1. PEPPERMINT OIL! Peppermint oil is an amazing essential oil and one my newest favorite items to have on me at all times! I use it for for energy boosts and quick pick me ups throughout the day! My favorite method is to take a couple drops in my palms, clap my hands together, and inhale. I will also put a couple drops on the back of my neck and it lights up my whole body. I do this multiple times a day, when i wake up, before I work out, at work, etc. to pump me up and increase my alertness! I also diffuse it throughout the day at work to help boost my concentration and wakefulness. It also makes my office smell amazing :) (You can ditch Febreze and other chemical based air fresheners and swap for essential oils.)
How to use peppermint oil to boost alertness and increase energy:
1. First thing in the morning, wake your senses by adding 1-3 drops of peppermint essential oil to your shower.
2. Use 5-10 drops in a steam diffuser or vaporizer and inhale throughout the day for a brain boost while studying or working.
3. Place 1-2 drops on palms, rub together, and inhale before a workout or during a mid-day slump. This can boost your mood and reduce fatigue.

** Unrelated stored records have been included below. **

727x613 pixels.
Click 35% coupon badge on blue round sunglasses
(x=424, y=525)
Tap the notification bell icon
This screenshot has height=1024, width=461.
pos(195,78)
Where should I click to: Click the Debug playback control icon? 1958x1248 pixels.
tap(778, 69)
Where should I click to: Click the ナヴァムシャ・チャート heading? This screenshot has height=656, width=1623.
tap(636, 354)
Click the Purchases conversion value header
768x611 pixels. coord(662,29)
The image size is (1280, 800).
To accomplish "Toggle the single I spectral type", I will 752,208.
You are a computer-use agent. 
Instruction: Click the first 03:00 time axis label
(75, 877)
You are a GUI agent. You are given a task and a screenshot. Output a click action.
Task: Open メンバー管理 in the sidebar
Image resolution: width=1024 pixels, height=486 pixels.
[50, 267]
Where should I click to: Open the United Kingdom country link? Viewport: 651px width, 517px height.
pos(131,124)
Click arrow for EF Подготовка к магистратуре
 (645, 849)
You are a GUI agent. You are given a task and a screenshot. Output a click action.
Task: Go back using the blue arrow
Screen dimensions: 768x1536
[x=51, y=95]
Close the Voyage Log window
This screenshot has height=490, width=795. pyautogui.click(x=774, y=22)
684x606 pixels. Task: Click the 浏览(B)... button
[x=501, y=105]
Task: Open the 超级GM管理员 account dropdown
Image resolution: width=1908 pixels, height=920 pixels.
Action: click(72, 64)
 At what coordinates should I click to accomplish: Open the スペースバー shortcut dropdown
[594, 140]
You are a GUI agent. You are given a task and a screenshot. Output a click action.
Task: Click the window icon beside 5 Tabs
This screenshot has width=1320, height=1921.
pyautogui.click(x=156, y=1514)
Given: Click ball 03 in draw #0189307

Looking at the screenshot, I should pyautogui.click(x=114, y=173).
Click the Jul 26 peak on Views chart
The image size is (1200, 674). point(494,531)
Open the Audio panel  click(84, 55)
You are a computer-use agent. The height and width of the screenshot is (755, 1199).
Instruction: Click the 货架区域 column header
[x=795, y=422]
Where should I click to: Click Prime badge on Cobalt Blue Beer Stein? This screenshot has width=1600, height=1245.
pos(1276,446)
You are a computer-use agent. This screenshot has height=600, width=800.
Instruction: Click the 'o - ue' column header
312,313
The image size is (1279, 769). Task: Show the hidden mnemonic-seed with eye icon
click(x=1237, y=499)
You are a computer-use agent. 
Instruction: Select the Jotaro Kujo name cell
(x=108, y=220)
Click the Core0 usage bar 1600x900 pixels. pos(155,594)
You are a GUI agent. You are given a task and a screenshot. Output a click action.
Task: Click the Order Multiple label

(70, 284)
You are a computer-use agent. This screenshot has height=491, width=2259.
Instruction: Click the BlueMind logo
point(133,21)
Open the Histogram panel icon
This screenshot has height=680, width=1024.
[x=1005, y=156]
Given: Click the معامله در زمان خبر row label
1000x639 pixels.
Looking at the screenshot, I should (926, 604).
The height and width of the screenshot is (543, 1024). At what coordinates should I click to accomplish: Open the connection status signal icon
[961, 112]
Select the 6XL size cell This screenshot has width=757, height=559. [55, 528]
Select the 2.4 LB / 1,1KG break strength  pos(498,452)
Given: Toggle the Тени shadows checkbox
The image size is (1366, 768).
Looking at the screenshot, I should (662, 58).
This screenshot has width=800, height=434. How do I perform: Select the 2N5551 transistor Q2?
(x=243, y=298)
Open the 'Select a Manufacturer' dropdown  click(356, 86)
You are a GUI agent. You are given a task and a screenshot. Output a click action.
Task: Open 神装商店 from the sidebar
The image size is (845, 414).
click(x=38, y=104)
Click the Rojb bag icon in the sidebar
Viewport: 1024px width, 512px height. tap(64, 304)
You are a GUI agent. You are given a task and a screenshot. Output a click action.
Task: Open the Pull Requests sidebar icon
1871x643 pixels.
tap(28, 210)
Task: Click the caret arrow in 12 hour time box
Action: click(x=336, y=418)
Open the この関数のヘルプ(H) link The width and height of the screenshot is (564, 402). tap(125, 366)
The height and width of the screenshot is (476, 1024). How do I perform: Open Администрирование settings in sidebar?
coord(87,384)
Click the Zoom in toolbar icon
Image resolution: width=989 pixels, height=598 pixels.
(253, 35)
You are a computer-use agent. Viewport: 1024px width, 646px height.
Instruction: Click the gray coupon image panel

Place 3-5 drops in a glass of ice water for an additional pick-me-up.
4. Peppermint oil can be applied topically to the skin and is best done so with a carrier oil (such as almond or jojoba) to minimize a slight tingling sensation. This will also allow for the body to maximize absorption.
5. Place 3-5 drops (undiluted or diluted) on the base of the neck. This will allow for both easy absorption and inhalation to maximize benefits.
2. RUNA! Lime Carbonated Guayusa Tea
My all time favorite drink. It is carbonated Guayusa Tea. I switched from coffee to tea and this Guayusa Tea has become my savior. It is an amazing source of caffeine that is incredibly refreshing, has no sugar, and provides clean energy without the crash.
I order it by the case through Amazon ;) (link below), or you can also find it at Whole Foods individually!
3. MOVE! Quick HIIT Workout
When you feel an energy slump, as hard as it may be, start moving! At first it may take some mental will power, but once you start, your energy will climb! Getting up every hour at work is essential, for your energy. Along with that, when you are in a low energy fog, just commit to 7 min HIIT workout During the day I can do this in my office. Or in the morning if I don't have time for a full work out I start with a 7 min commitment and usually after 7 min I'm ready to take on another couple sets of 7 min circuits!
I love Kayla Itstine's 7 minute circuits. Here are some below that I shuffle around with. Option to pick various moves and make up your own 7 min circuits to get your blood pumping and boost your energy.
This is a MUST. Water is essential for energy.
Did you know that one of the first signs of dehydration is feeling tired or exhausted? That’s right – not drinking enough water could be the reason your energy levels are lacking and you feel exhausted. Because our bodies are made up of mostly water, even small dips in H2O levels are enough to affect your metabolism.
Stay hydrated by making sure you’re drinking enough water and other fluids throughout the day.
Take your body weight and divide it in half, then drink that many ounces per day, plus more if you workout, are really active, are pregnant, nursing, or are fighting an illness or disease. When in doubt, DRINK UP!
5. WATCH YOUR SUGAR!
While sugar and carbs may provide your body with quick spike in energy, foods heavy in carbohydrates can leave you feeling sluggish. The main culprit? Simple carbs, like those found in sugary drinks, cookies, and processed foods (think white bread and pasta), which burn through your body quickly leading to a sugar high followed by a crash as your blood sugar spikes and then drops. The solution? Keep your blood sugar stable! Stick to low-glycemic carbohydrates, paired with fiber and protein that take the body longer to digest and avoid the crash and burn effect. Flax seeds, nuts, sweet potatoes, butternut squash, are all great low-glycemic carbohydrates that will provide the body with a steady supply of energy. Especially at breakfast where we tend to grab high carb, convenient options (cereal, bagels, oatmeal, toast, etc.) Make sure to get protein, fiber, and healthy fats at breakfast to avoid the blood sugar roller coaster throughout the day.